— START TASK INPUTS —
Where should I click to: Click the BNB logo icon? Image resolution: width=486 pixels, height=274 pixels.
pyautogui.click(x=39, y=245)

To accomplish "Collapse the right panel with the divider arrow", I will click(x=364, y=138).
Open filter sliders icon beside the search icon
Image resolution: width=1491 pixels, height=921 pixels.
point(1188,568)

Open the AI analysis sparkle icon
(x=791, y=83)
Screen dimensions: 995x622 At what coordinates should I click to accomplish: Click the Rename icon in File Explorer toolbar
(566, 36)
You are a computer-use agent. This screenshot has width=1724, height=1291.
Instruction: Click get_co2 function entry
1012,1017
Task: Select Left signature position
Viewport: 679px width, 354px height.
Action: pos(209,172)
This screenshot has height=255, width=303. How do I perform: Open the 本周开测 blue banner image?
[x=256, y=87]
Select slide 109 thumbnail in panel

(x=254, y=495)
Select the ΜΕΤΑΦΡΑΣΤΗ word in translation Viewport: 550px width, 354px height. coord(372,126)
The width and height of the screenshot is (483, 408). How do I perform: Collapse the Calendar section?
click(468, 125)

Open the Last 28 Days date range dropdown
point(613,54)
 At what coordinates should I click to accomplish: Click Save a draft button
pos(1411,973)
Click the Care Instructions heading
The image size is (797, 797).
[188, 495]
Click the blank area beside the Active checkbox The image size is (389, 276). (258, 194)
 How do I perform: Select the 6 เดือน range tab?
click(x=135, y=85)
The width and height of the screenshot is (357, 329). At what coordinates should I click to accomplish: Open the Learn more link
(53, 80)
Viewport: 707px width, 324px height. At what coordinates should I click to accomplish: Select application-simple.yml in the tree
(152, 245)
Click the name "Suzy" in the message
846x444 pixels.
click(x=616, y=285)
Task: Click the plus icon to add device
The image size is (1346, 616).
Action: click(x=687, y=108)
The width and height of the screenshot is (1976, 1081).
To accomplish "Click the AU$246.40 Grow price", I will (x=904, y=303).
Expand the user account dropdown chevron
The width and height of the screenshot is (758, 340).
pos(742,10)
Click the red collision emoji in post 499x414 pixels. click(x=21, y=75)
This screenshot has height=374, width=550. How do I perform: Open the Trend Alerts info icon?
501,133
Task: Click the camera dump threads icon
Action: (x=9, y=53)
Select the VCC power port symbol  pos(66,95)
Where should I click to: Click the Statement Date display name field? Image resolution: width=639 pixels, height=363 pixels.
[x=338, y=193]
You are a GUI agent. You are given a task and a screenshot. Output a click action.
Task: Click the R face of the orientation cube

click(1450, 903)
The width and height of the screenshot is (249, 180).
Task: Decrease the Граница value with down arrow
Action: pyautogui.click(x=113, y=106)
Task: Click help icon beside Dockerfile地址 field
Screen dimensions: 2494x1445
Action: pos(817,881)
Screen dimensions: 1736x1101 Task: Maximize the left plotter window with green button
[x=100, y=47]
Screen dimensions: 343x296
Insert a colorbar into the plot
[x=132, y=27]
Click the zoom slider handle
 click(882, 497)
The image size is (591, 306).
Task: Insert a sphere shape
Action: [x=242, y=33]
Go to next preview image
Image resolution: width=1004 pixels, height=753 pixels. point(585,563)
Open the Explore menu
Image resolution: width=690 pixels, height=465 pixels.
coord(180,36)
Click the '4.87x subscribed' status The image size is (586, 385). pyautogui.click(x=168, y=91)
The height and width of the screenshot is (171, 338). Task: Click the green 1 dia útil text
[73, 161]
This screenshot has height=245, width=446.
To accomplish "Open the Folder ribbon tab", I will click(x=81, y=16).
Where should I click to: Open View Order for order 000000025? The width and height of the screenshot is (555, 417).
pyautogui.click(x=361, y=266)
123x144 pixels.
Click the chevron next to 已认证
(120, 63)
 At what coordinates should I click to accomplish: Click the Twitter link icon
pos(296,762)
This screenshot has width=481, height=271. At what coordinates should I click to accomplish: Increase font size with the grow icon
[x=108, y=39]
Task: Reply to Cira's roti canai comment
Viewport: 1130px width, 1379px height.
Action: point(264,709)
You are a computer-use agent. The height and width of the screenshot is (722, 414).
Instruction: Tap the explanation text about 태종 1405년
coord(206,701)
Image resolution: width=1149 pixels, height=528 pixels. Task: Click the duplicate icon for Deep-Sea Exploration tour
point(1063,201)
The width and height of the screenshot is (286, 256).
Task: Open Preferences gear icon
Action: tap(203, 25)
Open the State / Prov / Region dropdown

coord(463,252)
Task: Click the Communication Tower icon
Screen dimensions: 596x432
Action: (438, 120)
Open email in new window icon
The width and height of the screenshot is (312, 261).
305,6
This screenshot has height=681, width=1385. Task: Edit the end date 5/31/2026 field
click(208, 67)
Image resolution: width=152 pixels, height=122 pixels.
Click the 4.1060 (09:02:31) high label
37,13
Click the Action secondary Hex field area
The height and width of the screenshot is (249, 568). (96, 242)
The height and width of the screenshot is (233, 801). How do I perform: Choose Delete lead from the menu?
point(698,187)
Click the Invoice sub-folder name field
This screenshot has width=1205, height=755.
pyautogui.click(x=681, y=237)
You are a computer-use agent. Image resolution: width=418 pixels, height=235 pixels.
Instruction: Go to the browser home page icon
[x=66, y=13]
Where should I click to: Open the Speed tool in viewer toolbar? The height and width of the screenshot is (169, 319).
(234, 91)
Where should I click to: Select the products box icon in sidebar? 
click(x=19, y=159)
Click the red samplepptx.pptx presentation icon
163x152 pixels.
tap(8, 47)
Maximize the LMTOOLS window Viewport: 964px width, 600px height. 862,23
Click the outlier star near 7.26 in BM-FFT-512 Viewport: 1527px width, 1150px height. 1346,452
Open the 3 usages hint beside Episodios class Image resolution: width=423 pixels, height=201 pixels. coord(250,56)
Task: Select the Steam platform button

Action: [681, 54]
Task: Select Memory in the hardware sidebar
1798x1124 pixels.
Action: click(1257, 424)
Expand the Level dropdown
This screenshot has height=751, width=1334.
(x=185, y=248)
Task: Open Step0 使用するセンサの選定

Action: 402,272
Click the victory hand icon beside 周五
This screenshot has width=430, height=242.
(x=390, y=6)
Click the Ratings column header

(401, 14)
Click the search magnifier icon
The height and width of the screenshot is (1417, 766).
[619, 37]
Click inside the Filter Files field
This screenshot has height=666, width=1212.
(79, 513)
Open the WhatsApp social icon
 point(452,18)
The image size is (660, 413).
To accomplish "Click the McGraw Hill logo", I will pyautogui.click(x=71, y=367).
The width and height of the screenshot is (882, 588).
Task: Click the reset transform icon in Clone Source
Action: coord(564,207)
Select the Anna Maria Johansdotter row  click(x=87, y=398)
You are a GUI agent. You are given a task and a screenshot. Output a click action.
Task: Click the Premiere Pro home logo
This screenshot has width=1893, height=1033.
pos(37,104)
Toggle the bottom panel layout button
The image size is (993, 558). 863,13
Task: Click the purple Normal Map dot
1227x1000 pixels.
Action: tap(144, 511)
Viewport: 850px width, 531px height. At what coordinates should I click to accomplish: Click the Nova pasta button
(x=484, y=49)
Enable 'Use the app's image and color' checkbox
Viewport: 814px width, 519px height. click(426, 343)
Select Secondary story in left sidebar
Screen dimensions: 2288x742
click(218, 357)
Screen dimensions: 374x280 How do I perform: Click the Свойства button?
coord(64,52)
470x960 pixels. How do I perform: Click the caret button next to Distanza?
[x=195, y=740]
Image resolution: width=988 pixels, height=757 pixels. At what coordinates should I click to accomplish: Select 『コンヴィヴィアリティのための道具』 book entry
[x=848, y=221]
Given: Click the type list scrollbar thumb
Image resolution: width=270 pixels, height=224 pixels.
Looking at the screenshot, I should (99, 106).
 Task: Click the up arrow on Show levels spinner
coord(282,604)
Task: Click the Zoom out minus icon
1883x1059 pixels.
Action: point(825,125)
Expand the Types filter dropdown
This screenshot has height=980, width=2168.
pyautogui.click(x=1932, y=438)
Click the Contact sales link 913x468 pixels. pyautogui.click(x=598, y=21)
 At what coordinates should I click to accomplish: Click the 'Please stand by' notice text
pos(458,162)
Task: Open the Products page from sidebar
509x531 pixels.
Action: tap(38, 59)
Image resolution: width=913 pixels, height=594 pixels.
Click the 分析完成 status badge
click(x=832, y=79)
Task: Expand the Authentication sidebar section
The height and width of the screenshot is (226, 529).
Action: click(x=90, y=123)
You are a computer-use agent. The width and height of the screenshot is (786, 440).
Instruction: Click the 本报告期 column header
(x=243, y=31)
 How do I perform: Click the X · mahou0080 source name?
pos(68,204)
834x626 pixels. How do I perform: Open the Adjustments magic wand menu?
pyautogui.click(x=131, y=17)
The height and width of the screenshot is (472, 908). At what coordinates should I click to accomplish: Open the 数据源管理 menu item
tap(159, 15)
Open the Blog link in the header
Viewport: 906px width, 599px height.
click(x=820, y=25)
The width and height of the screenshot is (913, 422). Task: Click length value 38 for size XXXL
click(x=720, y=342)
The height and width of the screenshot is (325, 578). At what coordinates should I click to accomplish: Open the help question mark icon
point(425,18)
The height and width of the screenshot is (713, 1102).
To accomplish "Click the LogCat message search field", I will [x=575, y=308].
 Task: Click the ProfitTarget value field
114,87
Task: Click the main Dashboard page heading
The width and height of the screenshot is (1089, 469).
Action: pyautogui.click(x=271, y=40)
— END TASK INPUTS —
#### WHAT YOU ARE ASKED TO DO:
Rewrite the items above from the first line through the line containing "(x=791, y=83)", changing "divider arrow" to "separator arrow" and leaving everything else as it is.

#### THE OUTPUT:
Where should I click to: Click the BNB logo icon? Image resolution: width=486 pixels, height=274 pixels.
pyautogui.click(x=39, y=245)

To accomplish "Collapse the right panel with the separator arrow", I will click(x=364, y=138).
Open filter sliders icon beside the search icon
Image resolution: width=1491 pixels, height=921 pixels.
point(1188,568)

Open the AI analysis sparkle icon
(x=791, y=83)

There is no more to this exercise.